PASSAGE SHOWN:
I treated my wine with reduless and it helped. I did it again but went past the 72 hour mark before racking so it didn't help much (I assume). can I treat a third time??

Things to consider..

1) What level of treatment have you made (what amount have you used so far? Reduless add copper to the wine which is not the healthiest thing in the world when taken in high concentrations.

2) Are you sure that a third treatment of reduless will help? Again, reduless is just a method (although a very good one) for delivering copper into wine. I would consider testing it out on a small sample first.

3) how long has it been between treatments? Have you given the reduless a chance to work?

4) I do not believe that your going past the 72 hour wait time should have prevented the reduless from working.

5) what exactly are you trying to fix?

TASK: In numbered points 2 through 5 of the wine-treatment post, quote every sentence that ends with a question mark. The records have no connection to the wine-treatment post.

(Raw records)
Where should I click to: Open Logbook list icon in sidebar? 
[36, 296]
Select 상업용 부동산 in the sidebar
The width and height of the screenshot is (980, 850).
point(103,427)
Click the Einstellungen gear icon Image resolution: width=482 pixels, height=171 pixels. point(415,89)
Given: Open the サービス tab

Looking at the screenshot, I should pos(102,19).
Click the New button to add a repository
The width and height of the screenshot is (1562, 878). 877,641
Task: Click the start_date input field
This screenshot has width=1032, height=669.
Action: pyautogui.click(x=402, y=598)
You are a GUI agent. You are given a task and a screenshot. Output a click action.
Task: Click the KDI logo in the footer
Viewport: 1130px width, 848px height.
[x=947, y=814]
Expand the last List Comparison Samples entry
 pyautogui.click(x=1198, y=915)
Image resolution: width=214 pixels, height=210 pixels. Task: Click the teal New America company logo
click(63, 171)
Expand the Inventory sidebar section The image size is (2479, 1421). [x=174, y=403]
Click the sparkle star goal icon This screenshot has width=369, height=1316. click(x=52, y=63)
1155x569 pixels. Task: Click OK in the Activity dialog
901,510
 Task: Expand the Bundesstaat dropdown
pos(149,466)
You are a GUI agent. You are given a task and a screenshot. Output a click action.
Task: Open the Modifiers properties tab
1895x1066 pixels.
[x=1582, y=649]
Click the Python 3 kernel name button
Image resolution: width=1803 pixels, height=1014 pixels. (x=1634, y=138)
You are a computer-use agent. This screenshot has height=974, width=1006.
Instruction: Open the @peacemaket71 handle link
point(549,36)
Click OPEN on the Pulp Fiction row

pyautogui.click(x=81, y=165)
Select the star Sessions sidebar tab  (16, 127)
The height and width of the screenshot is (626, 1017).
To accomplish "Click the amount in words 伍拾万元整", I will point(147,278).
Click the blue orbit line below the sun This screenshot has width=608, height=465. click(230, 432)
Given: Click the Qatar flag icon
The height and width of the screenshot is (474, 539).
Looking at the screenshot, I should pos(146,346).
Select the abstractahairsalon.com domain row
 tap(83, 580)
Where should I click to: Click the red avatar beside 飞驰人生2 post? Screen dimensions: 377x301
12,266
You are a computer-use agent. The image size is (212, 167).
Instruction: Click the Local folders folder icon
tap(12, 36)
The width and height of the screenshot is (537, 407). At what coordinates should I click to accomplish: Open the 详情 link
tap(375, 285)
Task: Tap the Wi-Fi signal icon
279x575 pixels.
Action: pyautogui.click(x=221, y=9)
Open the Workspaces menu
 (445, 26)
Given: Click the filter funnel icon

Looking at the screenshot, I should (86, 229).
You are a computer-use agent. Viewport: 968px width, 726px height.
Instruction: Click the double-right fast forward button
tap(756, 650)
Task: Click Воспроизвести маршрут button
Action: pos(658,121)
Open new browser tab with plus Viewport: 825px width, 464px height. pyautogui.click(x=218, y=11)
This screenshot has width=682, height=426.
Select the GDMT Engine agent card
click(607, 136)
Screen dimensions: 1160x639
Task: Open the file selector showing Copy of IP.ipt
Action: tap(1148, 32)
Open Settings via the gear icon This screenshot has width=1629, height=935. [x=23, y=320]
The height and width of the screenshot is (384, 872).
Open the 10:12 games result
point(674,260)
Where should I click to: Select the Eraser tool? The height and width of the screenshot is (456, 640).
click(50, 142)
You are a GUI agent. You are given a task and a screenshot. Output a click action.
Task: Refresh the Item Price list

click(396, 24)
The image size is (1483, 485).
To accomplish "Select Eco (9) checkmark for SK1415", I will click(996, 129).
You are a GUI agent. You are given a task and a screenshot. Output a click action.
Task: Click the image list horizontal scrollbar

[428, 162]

RESULT OF THIS EXERCISE:
- "Are you sure that a third treatment of reduless will help?"
- "how long has it been between treatments?"
- "Have you given the reduless a chance to work?"
- "what exactly are you trying to fix?"